-- Begin Text provided --
Recruiting: how many people, what outreach

     Jeanne: Particularly looking at how many people, what
     specialties, that sort of thing.

     Michael: We should talk about the size of the TF.
     ... a lot of people feel the time expectation is high, which it
     is, so I want to reconfirm with you the size of the TF and
     other ways people can participate.
     ... How restrictive to want to be?
     ... Then talk about how do we want to go about with active
     recruiting.

     Jeanne: We want a larger circle. Research partners, people who
     contribute heavily, but aren't necessarily part of the TF.

     Sarah: Does it make sense to talk about the structure of the
     activity? It seems a bit up in the air.

     Michael: Part of why I wanted to talk about that after
     tomorrow's WG Call, as the charter will influence things.
     ... Maybe talk about how the group would account for things if
     the decision goes in either direction?

     Jeanne: I prefer to stay with WCAG, but the advantage of the CG
     is other people (researchers, etc.) would have different rules
     around IP, but we could also have a TF and a CG for
     researchers.
     ... We have a plan for how to move forward and get started, but
     the danger is CGs tend to have a high rate of failure without
     support TF have.

     Sarah: I don't really know a lot about the internal workings of
     the W3C. To pick up another point we had started before the
     break, I think we have some goals in the guidelines being more
     effective in producing accessible outcomes.
     ... We do have goals that mean that we will do this
     effectively. It helps a lot to have an autonomous group that's
     working on the project, because you're less likely to get
     sidetracked or bogged down by legacy stuff, and can focus on
     the attributes of the project you need to.

     Michael: I agree with that, but I'll argue for having a degree
     of contact with the WG helps, with validity of the work itself.
     ... A strong ongoing connection. We need a group that can move
     fast and do the work, but also have the WG bringing that memory
     and experience to inform the work.

     Sarah: Not advocating for one thing or another, since I don't
     know how these things work.

     Jeanne: For the next nine months, we won't have a lot of
     standards work going on, and we'll really need people who know
     research.
     ...  While we do the research, it'll attract more interest from
     people who know the standards work.

     Michael: To a certain extent, we can't control who joins the
     TF, but we can set expectations and manage things in a way that
     accounts for that. I want someone in the core group who can
     provide a bit of a slowdown in terms of perspective and
     catching things early so that we don't end up with something
     unusable for one case for whatever reason.
-- End Text provided --
**Tasks and exercises**
a: Translate this sentence from the recruiting notes into Spanish: "We want a larger circle."
b: Answer these questions from the recruiting notes:
(i) What event does Michael want to wait for before talking about the structure of the group?
(ii) According to Jeanne, what tends to have a high rate of failure?
(iii) For how long does Jeanne expect there won't be a lot of standards work going on?
c: Extend the recruiting notes past Michael's last remark, in the same minutes format.
The lines after the recruiting notes have no part in any of this.
-- Begin Information provided --
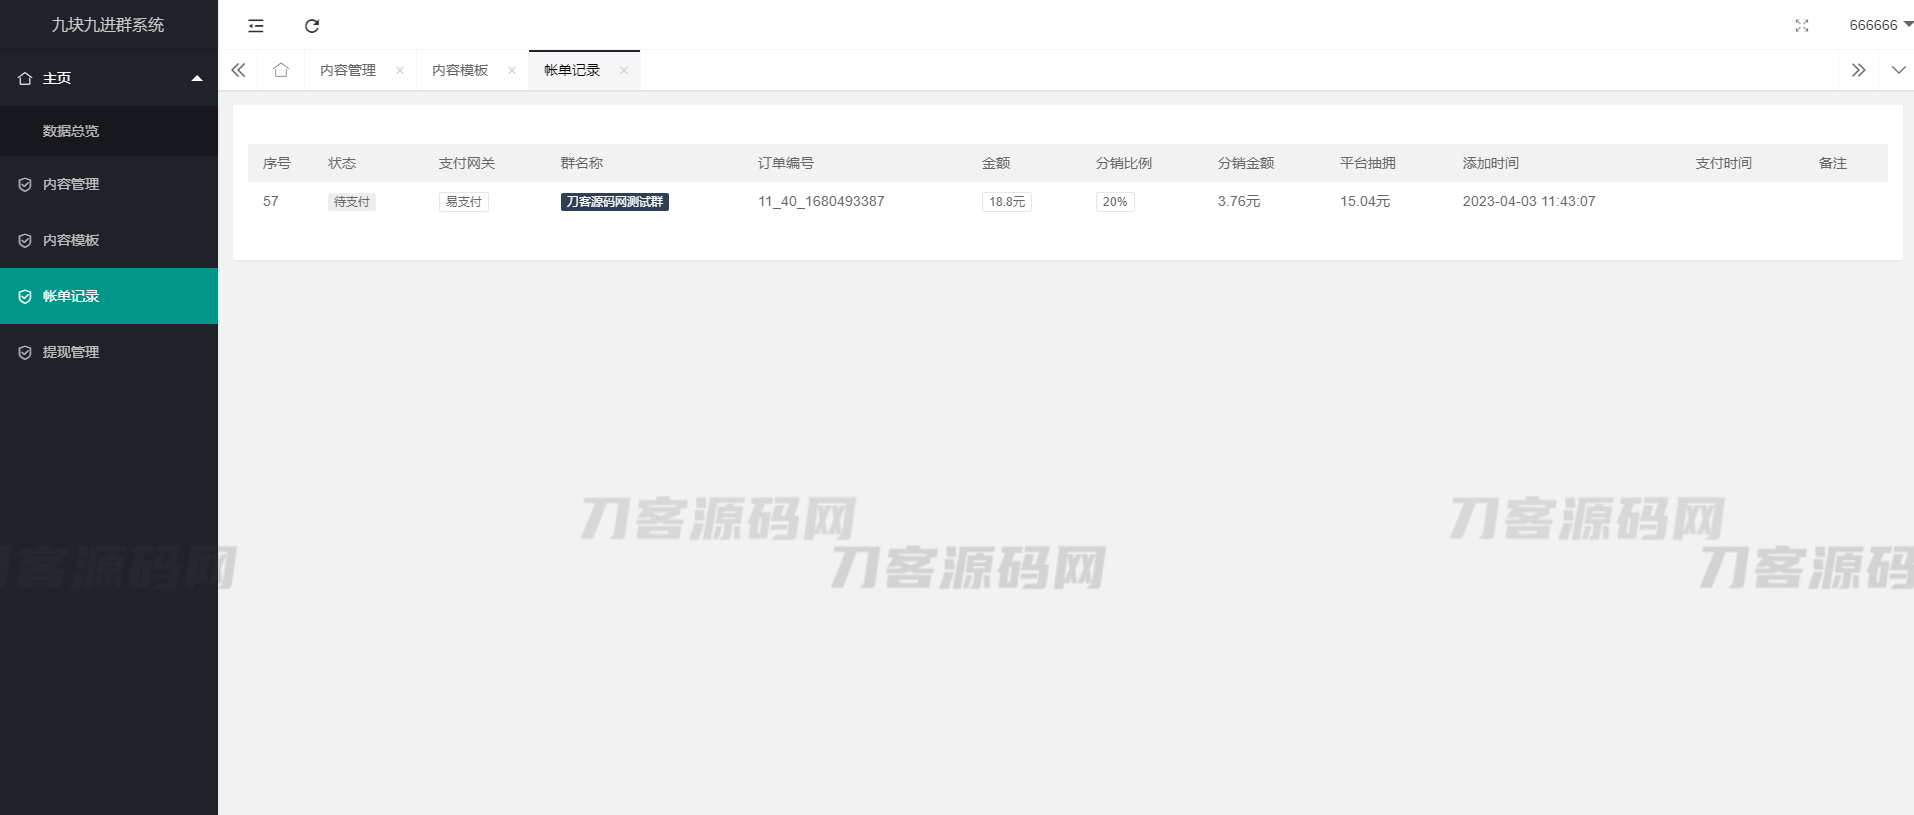The image size is (1914, 815).
Task: Open 数据总览 in the sidebar
Action: coord(71,131)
-- End Information provided --
**The answers**
a: Queremos un círculo más amplio.

b:
(i) Tomorrow's WG Call, since the charter will influence things.
(ii) CGs, which lack the support a TF has.
(iii) The next nine months.

c:
     Sarah: Someone has said he'd help with research, and managing
     it.

     Michael: We probably would want to work with the Research TF in
     order to form requests correctly to the outside world for
     research, and then they could do that on their own. They'd have
     their own timelines and quality requirements that may not match
     our own, though.
     ... That can be coordinated by the Research TF or by the CG.

     Sarah: If someone volunteered to help us with the diary
     studies, the self-reporting projects. Helping design the
     studies and evaluate the findings from it. That might end up
     being a document articulating the things we need to know.

     Michael: W3C probably couldn't publish the document, for
     reasons of copyright, but they could publish it and then we
     could reference, but CG could publish it and then it'd have W3C
     copyright.

     Sarah: To review, we sent out a request for research partners.
     ... People from that will expect a response from us after this
     week for how we can move forward with that.

     Michael: The group will need to publish the list of research
     requests, and the group will need to publish a timeline of
     these things.

     Jeanne: We've published the timeline, which does need refining.

     Michael: We have a core set of people, hopefully under W3C
     process. Talking about needing to interface with certain
     external groups, including managing the results and these
     interfaces.
     ... When things happen outside of W3C process, we'll need to
     come up with ways to work with them that don't introduce
     complications, like IP-related publishing issues.

     Sarah: If this person joined the TF, we'd need to get Andrew
     and Josh invite this person to join the WG?

     Michael: Yes.

     Sarah: If I, as an outside person, want to contribute for two
     years but not join the WG, how would that work?

     Michael: They'd need to communicate things via the public open
     channels.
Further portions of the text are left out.